Despite the difficulties presented by Covid-19 in the first half of 2020, leading US-based importer-exporter Salix Fruits has reported that its Argentinean lemon harvest began in a timely fashion this year, with quality and sizes looking good due to the dry conditions during the spring and the rains toward the end of the summer.
“The inconveniences and delays caused by the mandatory quarantine due to the coronavirus brought delays to the end of March shipments,” says sales manager Juana Elortondo, “but Argentina was able to start its shipments to Russia, Ukraine and Canada without problems.”
Shipments to the US reportedly began in April, while exports to Europe started in early May. “The export of fresh lemons from Argentina, which began this first semester and will continue the rest of the year, is estimated at a volume of 300,000 tonnes,” says Elortondo. “From Salix we are going to market approximately 700,000 boxes."
This volume matches the forecasts made at the start of the year, showing that commercial activity has not been seriously affected by the measures imposed to fight the pandemic.
According to Salix’s latest figures, 200,000 tonnes of Argentine lemons had already been shipped by August, with the top markets being southern Europe (55,000 tonnes), Russia (45,000 tonnes), northern Europe (40,000 tonnes), eastern Europe (18,000 tonnes) and the US (20,000 tonnes).

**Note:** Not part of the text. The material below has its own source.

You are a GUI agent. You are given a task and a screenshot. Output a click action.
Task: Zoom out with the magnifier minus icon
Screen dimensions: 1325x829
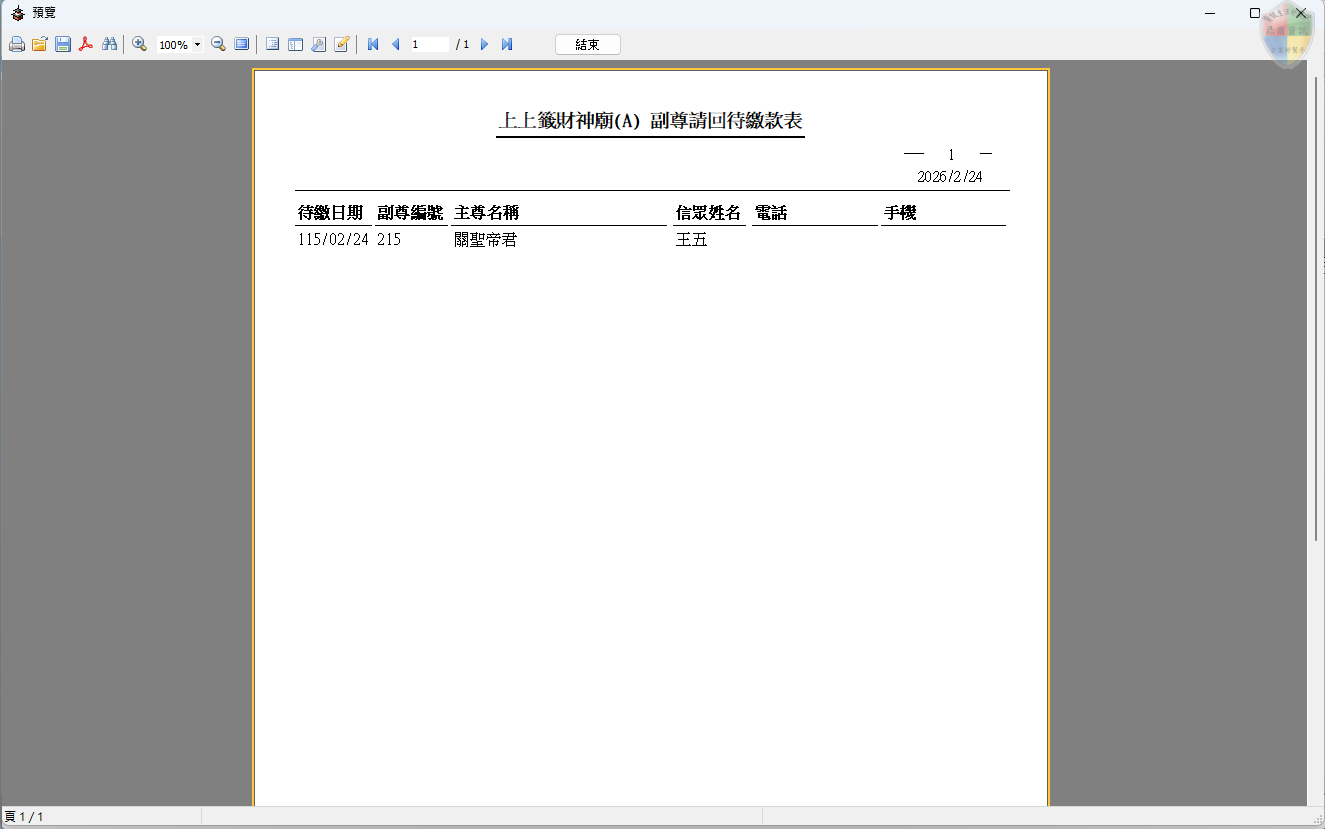click(x=218, y=45)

The remainder reportedly goes to Greece, Canada, the UK, the Middle East and Asia.
Although Salix has long been familiar with home offices and virtual conferences, sales director Juan González Pita says a big issue has been the company’s inability to travel to commercial and production areas abroad, as well as the suspension of fairs and exhibitions.
“We don't know how air traffic will be in the short term,” he says, “but for us attending fairs is always very important and a central part of our work – a place where we meet our colleagues, friends, industry people, suppliers.”
In the meantime, the company is apparently focused on providing an increasingly efficient service to producers and customers. “To do this, we have incorporated two new executive sales professionals to be closer to customers in the US and the Middle East,” says Elortondo, “and we have also added Javier Orti to the team for Asia. Likewise, we have expanded the supermarket database in the US for the placement of fruit from all origins.”
Salix Fruits has also signed agreements with new producers in Peru, Egypt and South Africa in order to have a complete and varied offer throughout the year.
Crucial during this Covid-19 crisis has been Salix’s app, which allows producers and customers to track what the company has to offer, including images of the fruit, the origin and the price. According to Salix, the app currently works as an “excellent e-commerce tool”, allowing users to access all documentation and follow orders online.